Thousands of people are expected to take part in the 19th annual Making Strides Against Breast Cancer walk, held by the American Cancer Society, at Flushing Meadows Corona Park this Sunday, in what is one of the society’s largest events of the year.
“It’s our biggest event in Queens,” said John Link, director of special events at the society, adding that other Making Strides walks will also take place in the other four boroughs. In all, more than 270 events will be held across the country.
The walks help raise money to support the society’s efforts to find cures and administer support programs and services for women with breast cancer and are the culmination of a major fund-raising effort that began for some people as early as May.

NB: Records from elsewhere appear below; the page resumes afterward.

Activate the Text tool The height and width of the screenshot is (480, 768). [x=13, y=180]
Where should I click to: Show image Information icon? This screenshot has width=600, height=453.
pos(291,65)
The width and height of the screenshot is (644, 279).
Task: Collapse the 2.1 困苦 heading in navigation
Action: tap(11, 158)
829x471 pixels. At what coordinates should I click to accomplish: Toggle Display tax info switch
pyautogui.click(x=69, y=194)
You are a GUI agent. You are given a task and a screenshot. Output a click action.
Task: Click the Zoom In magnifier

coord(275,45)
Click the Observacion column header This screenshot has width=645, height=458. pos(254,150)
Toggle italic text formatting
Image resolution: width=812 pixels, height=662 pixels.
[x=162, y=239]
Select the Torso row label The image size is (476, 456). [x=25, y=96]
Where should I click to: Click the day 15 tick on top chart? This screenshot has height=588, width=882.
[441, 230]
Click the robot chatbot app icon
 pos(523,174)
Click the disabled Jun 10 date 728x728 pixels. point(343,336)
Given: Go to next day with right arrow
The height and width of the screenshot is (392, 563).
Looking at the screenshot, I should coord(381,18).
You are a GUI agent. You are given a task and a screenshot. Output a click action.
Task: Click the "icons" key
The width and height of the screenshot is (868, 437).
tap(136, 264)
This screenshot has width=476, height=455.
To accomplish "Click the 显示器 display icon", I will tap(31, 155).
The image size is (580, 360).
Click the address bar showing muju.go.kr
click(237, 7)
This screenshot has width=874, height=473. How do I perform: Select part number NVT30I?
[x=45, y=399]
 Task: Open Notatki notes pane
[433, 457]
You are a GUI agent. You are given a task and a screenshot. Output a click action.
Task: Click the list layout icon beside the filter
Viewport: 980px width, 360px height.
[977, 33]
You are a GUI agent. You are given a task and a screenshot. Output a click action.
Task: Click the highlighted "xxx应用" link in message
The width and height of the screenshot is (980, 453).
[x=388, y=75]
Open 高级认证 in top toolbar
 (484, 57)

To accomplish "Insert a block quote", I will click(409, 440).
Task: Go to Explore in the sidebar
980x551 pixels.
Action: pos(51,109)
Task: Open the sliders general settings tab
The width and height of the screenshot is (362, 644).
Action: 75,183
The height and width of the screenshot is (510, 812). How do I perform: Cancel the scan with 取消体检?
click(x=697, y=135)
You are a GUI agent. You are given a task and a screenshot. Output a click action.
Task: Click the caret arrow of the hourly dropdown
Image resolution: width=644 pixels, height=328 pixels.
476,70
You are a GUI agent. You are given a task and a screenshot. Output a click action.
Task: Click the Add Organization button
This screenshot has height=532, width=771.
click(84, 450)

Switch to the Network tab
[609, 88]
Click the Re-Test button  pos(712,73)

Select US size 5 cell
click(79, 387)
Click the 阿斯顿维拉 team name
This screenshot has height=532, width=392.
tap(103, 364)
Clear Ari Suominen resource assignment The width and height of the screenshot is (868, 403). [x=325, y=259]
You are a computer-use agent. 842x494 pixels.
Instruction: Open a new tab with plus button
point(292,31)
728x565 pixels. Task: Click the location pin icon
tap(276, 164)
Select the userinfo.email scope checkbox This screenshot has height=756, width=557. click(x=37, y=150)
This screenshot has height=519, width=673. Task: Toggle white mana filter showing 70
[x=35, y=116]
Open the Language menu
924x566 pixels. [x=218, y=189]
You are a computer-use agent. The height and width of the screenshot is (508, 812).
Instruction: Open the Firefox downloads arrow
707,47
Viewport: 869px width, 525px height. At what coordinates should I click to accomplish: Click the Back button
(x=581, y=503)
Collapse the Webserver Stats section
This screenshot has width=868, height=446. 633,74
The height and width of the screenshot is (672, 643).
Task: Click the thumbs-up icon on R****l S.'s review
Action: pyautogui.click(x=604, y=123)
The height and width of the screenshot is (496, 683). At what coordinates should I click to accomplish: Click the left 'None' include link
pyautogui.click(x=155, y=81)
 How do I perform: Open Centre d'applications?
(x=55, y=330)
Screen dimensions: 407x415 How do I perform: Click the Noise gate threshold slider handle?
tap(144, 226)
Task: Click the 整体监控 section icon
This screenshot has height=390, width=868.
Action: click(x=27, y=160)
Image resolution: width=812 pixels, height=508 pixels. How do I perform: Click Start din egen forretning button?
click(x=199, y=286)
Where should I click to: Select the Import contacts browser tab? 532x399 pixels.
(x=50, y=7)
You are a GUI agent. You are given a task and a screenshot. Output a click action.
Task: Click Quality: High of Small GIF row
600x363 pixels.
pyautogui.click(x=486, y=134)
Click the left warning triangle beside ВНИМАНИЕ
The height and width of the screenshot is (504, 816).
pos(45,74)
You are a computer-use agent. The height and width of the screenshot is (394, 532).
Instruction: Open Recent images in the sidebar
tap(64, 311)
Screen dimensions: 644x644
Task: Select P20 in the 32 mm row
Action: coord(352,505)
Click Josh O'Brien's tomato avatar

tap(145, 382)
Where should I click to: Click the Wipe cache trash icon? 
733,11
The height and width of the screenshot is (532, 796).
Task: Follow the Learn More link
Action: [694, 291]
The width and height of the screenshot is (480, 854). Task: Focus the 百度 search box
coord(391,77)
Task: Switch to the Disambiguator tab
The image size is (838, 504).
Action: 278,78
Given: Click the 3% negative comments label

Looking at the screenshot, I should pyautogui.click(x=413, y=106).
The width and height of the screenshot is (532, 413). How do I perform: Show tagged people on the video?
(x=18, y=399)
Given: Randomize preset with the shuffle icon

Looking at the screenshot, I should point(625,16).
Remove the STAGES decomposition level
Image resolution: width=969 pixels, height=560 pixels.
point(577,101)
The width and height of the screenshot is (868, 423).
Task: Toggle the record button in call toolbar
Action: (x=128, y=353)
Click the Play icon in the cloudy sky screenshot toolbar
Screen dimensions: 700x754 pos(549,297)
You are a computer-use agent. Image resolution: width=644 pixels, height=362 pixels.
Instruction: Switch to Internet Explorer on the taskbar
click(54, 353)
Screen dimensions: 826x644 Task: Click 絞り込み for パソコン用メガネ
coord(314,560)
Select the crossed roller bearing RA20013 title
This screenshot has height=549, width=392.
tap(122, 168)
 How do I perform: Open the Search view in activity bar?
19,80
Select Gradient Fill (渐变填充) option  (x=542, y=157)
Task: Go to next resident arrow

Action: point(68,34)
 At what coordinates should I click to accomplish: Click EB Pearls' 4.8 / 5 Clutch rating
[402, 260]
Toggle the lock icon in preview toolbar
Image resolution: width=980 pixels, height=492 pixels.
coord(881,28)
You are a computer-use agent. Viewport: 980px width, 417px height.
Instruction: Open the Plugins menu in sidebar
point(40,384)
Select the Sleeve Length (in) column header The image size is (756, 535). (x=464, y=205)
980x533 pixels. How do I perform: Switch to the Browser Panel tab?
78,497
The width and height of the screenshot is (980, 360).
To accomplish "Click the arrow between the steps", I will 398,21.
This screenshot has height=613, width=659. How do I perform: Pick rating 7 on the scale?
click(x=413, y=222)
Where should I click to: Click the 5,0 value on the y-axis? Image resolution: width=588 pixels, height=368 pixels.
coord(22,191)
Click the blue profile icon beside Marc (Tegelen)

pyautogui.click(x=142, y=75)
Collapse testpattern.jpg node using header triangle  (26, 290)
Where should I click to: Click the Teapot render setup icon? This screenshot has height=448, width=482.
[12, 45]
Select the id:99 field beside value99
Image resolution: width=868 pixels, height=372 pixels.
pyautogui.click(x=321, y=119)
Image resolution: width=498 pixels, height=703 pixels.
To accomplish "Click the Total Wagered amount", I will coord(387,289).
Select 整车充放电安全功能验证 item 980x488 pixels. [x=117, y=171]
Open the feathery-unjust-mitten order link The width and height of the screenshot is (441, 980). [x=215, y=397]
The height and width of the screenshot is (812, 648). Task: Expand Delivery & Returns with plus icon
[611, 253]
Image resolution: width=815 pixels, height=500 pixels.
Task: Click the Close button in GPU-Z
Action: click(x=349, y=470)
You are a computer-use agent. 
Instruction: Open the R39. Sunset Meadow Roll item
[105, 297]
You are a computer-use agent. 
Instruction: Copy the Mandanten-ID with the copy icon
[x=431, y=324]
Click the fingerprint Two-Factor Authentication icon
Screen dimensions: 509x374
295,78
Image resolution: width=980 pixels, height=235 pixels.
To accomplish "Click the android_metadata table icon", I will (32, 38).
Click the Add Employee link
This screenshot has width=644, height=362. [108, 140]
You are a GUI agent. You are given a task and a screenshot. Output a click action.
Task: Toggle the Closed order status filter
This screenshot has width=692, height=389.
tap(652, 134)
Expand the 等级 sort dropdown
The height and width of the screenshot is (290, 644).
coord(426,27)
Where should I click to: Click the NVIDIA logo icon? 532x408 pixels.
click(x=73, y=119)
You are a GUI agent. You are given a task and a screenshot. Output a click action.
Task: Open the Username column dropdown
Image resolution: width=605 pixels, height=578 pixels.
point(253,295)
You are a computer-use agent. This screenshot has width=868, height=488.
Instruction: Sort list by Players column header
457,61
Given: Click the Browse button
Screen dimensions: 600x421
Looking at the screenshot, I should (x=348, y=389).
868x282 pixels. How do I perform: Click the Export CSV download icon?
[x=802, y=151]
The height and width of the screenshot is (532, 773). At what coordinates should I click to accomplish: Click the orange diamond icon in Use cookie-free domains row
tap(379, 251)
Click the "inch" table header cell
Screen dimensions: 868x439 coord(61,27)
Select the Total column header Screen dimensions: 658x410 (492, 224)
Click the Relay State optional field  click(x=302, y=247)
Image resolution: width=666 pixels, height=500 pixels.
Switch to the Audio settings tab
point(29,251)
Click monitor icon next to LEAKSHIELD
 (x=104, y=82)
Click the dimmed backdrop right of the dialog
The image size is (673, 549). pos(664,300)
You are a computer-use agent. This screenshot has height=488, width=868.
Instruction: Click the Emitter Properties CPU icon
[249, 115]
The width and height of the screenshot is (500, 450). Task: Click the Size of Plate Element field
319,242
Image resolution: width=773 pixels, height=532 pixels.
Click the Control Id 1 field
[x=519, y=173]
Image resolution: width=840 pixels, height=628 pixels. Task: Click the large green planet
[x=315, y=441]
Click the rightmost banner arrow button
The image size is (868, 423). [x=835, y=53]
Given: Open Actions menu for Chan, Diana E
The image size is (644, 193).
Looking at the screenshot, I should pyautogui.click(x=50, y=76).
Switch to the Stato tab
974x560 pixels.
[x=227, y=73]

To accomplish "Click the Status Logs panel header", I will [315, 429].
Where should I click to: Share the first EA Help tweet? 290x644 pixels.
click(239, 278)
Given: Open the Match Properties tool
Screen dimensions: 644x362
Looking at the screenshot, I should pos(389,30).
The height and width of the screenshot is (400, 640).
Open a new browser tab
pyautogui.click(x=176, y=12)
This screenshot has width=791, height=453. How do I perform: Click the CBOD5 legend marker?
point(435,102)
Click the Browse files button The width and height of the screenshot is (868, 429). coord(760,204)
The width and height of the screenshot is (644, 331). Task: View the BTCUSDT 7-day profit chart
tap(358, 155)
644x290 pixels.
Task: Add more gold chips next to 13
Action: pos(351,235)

Link said many participants in the walk set their own fund-raising goals and ask friends and family or event businesses to donate to them in support of their breast cancer walk.
But he said some people choose to raise money in other ways, such as selling American Cancer Society ribbons or pens or by throwing comedy shows or parties and raising donations at the events. All the fund-raising efforts are under the umbrella of the Making Strides walk.
“It’s to encourage fund-raising and to make it fun,” Link said.
Some Queens vendors have also donated some items, such as a spa trip, jewelry and a Kindle Fire, which go to participants either through a raffle or if they raise more than a certain amount of money, he said.
The walk’s opening ceremony will include speeches from breast cancer survivors and sponsors of the walk. St. John’s University’s cheerleading and dance teams and pep band will also perform.
Registration, which is free, begins at 8 a.m., the opening ceremony at 9:15 a.m. and the walk at 10 a.m. The walk will begin at the carousel near the entrance of the Queens Zoo and will wind its way around the park in a 3-mile route, ending back at the carousel.
According to American Cancer Society figures, more than 226,000 women in the United States will be diagnosed with invasive breast cancer this year and nearly 40,000 will die — including nearly 470 women from Queens.
The society says one in every two women newly diagnosed with breast cancer goes to the society for help. The donations earned through the Making Strides walk help the group provide free resources, support and information to women with breast cancer and to invest in research to find treatments and cures, it said.